Textauszug:
Bauern und Verbündete am Brandenburger Tor.

(Foto: IMAGO/dts Nachrichtenagentur)

Nicht nur Landwirte blockieren Autobahnen und das Brandenburger Tor, zahlreiche Berufsgruppen schließen sich dem Bauernprotest an. Zwei Botschaften sind den Teilnehmern wichtig: Wut und Abgrenzung.

Morgens um 7 Uhr auf einer Autobahnbrücke in Birkenwerder, nördlich von Berlin. Beide Zufahrten sind blockiert, nicht von Traktoren, sondern von wenigen LKW und vielen Kleintransportern. Die Logos an den Fahrzeugen werben für Tischler, Garten- und Landschaftsbauunternehmen und andere Handwerksbetriebe. Sogar ein Wohnmobil ist dabei.

Traktoren gibt es auch, sie parken in der Schleife, die eine der beiden Autobahnauffahrten bildet. Doch die Mehrzahl der Teilnehmer scheint keinen landwirtschaftlichen Hintergrund zu haben. Wütend sind sie trotzdem. Sehr wütend.

"Unser Abgabensystem in Deutschland ist völlig aus dem Gleichgewicht geraten", holt die Versammlungsleiterin aus, die sich als Sandra vorstellt und nach eigenen Angaben einen Fuhrbetrieb leitet. "Die Abgaben, die eigentlich dazu da sein sollten, um Gesundheitswesen, Bildungswesen, Infrastruktur und so weiter zu finanzieren, die werden mittlerweile ans Ausland verschenkt."

Ein anderer Teilnehmer an der Blockade, ein selbstständiger Handwerker, gibt sich im Gespräch als "AfD-Freund" zu erkennen und betont zugleich, "kein Faschist" zu sein. Aus seiner Sicht müsste die AfD an die Regierung gelassen werden, "damit sie mal zeigen kann, ob sie es besser macht". Auch er ärgert sich über die aus seiner Sicht zu hohe Abgabenlast - vor allem darüber, dass das Geld "ins Ausland" geht. Irgendwo hat er gelesen, dass Deutschland Fahrradwege in Peru finanziert, was für ihn ein Beispiel für verschwendetes Geld ist.

"Feuer frei auf die Wölfe"

Ein paar Stunden später und rund 25 Kilometer weiter südlich wird diese Forderung ebenfalls erhoben, von Rednern auf einer Kundgebung am Brandenburger Tor. Von den Anwesenden gibt es dafür besonders starken Beifall. Für Berliner Verhältnisse findet hier nur eine mittelgroße Demonstration statt. Wie viele Bauern anwesend sind, lässt sich kaum abschätzen. Zu sehen sind auch Dachdecker, Elektriker und Metallbaufirmen, erkennbar an den Aufschriften auf Jacken und Fahrzeugen.

Eindrucksvoll wird die Kundgebung erst durch den Fuhrpark: Nach Polizeiangaben stehen hier 566 Traktoren, LKW, Autos, Transporter und Anhänger. Organisiert wurde die Kundgebung nicht vom Deutschen Bauernverband, sondern von den "Freien Bauern", einem Zusammenschluss von Familienbetrieben. "Der Bauernverband hat uns verarscht", sagt einer, auf dessen Weste "Orga" steht. "Deshalb haben wir das organisiert." Bleiben wollen sie die ganze Woche - so lange geht auch die Aktionswoche des offiziellen Bauernverbands.

Material:

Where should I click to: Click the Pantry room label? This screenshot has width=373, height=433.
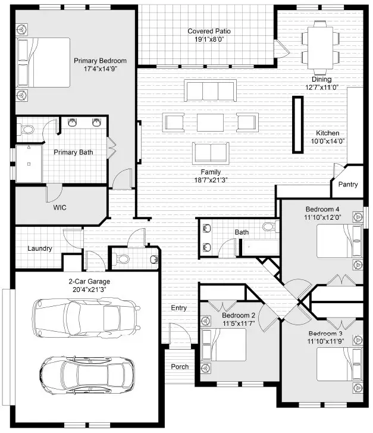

Übungsziel: Fasse den Textauszug über den Bauernprotest in zwei Sätzen zusammen.

Ergebnis: Am Bauernprotest beteiligen sich neben Landwirten zahlreiche weitere Berufsgruppen, etwa Handwerksbetriebe, die eine Autobahnbrücke in Birkenwerder blockieren und ihre Wut unter anderem über eine zu hohe Abgabenlast äußern. Die Kundgebung am Brandenburger Tor mit laut Polizei 566 Fahrzeugen wurde nicht vom Deutschen Bauernverband, sondern von den „Freien Bauern“ organisiert, die die ganze Woche bleiben wollen.